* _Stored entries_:
[Start of section]

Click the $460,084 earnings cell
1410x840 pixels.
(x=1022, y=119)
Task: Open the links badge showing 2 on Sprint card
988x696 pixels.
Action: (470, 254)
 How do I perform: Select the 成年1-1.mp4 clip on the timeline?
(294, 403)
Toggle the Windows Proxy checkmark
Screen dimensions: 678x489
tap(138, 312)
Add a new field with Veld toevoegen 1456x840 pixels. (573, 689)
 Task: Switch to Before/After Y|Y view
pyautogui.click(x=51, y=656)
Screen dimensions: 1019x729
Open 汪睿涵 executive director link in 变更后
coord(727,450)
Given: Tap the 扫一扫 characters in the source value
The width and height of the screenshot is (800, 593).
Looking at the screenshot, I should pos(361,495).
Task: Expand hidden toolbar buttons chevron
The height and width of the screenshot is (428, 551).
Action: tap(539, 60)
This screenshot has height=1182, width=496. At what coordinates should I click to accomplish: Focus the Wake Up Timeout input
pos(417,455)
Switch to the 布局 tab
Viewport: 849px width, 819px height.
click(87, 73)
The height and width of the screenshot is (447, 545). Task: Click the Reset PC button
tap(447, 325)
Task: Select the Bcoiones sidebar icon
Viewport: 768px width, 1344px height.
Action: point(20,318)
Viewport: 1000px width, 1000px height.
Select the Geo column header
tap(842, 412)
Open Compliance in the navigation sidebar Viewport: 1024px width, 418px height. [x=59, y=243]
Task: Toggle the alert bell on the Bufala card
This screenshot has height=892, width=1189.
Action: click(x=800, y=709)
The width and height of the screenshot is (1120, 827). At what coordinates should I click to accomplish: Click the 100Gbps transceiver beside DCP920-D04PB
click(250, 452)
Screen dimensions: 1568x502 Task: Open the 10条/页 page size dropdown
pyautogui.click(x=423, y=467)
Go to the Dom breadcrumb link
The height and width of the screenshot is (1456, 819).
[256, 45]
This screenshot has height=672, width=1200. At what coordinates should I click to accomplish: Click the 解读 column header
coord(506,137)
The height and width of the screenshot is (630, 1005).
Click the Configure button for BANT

[End of section]

* _WORK INSTRUCTIONS_:
For each line above that holds the string "card", provide a copy of that line.

* _RESULT BELOW_:
Task: Open the links badge showing 2 on Sprint card
Task: Toggle the alert bell on the Bufala card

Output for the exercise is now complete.